DNS server Vietnam is a computer server containing a database of public IP addresses & their associated host names.
Other names for a DNS server include name server, name server, and domain name system server. In most cases, DNS server serves to resolve or translate those common names to IP addresses as requested.
DNS servers operate special software and communicate with each other using special protocols. In another way, a DNS server on the internet is the device that translates that www.vinahost.vn you type in your browser to the 184.108.40.206 IP address that it really is.
1. Why do we have DNS server Vietnam?
When you enter www.vinahost.vn into a web browser, all you have to understand and remember is the URL http://www.vinahost.com. The same is true for any other web like Twitter.com, Tumblr.com, etc.
The opposite is true too, that whilst we can understand the words in the URL far easier than the IP address numbers, other devices understand the IP address.
Why we have DNS server in Vietnam? Actually, while we want to use simple names to access the webs, the computers can read only IP addresses to do that. The DNS server is created to translate between the IP address and hostname.
2. Malware & DNS servers
Malware can attack your computer in a way that changes the DNS server installation, which is something you do not want to happen. This is re season why it is always vital to be running an antivirus program.
However, if the virus changed your DNS server settings, entering the same URL might take you to a different web or to a web that looks like, for example, your bank web. This fake bank site may look like the real one. Instead of letting you login to your account, it will record your username & password, giving the hackers all the data they need to access your bank account.
Generally, malware attacking your DNS Vietnam server just redirects popular webs to ones which are full of advertisements or fake virus webs that make you think you must buy an antivirus program to clean an infected computer.
There are 2 things you should do to avoid becoming a victim in this way:
- The first is to be aware of how a web looks. If it is slightly different form usual or you are getting an “invalid certificate” message in your browser, it may be a sign that you are on a fake web.

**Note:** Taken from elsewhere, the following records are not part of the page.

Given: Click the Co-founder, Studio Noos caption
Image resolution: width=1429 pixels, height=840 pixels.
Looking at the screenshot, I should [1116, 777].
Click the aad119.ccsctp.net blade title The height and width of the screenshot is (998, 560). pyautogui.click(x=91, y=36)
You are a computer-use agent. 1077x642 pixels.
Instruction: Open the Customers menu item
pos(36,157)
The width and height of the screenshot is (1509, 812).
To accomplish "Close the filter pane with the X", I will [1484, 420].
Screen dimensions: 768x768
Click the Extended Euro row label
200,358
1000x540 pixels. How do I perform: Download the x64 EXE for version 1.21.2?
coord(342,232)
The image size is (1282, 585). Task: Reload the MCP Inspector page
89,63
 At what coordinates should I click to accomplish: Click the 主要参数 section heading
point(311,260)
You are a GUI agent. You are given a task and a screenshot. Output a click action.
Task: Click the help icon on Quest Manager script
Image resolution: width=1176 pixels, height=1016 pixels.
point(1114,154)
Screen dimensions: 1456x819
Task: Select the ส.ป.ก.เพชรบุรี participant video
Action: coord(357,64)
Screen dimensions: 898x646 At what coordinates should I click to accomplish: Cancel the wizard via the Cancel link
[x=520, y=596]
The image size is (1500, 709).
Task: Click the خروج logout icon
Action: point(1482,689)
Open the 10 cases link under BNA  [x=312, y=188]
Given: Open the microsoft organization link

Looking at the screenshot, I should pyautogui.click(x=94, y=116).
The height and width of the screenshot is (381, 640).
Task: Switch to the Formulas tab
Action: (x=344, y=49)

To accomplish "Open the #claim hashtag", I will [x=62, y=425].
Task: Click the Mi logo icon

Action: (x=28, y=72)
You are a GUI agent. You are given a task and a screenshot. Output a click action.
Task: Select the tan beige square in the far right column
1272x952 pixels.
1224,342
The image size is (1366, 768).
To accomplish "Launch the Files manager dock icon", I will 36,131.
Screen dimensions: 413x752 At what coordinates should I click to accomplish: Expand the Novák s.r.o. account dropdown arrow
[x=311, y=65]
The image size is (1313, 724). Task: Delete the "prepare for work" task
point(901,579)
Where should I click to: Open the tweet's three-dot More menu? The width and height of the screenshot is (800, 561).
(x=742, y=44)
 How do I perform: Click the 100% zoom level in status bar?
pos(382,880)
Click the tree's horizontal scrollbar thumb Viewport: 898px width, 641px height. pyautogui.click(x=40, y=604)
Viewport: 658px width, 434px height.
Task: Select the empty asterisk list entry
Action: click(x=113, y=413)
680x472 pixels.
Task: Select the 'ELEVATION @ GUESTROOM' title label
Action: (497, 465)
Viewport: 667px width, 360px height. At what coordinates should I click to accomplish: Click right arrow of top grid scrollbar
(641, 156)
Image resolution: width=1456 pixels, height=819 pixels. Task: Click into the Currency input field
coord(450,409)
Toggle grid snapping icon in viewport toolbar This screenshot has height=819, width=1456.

- The second is to set up an antivirus program, so that the malicious programs are eliminated before they do any damage.
3. More information on DNS servers
In most cases, 2 DNS servers (a primary + a secondary server) are configured on your computer/router automatically when connecting to your Internet Service Provider via DHCP. This allows you to configure 2 DNS servers in case one of them happens to fail, after which the device will resort to using the secondary server.
Some DNS servers offer quicker access times than others but it completely relies on how long it takes your device to reach the DNS server. For instance, if your Internet Service Provider ‘s DNS VN Vietnam is closer than Google’s server, you will find that addresses are resolved faster using the default servers from your Internet Service Provider than with a 3rd party server.
If you are experiencing network problems where it seems as if no web will load, it is possible that there is a problem with the DNS server. If the DNS server cannot to find the correct IP address which is associated with the hostname you enter, the web will not load. Additionally, this is as computers communicate through IP addresses and not host names (that means the computer does not know what you want to reach unless it use an IP address).
The DNS server settings is “closest” to the device are the ones applied to it. For instance, whilst your Internet Service Provider may use one set of DNS servers which apply to all the routers connected to it, your router can use the different set that will apply the DNS server settings to all devices connected to the router. However, a computer connected to router can use its own DNS server settings to override the ones set by both the Internet Service Provider and the router…
What we explained above is about how malwares control your DNS server VN settings and then override them with servers which redirect your web requests elsewhere. Whilst this is definitely something that scammers can do, it is also a feature found in some DNS services (Open DNS) – but it is used in a good way –of course.
There are some DNS servers located within the connection of computers that we call the Internet. If you do not know, the most vital servers are 13 DNS root servers storing a complete database of domains and their associated public IP addresses. 10 of them are in the America, 1 in UK, one in Sweden, and one in Japan.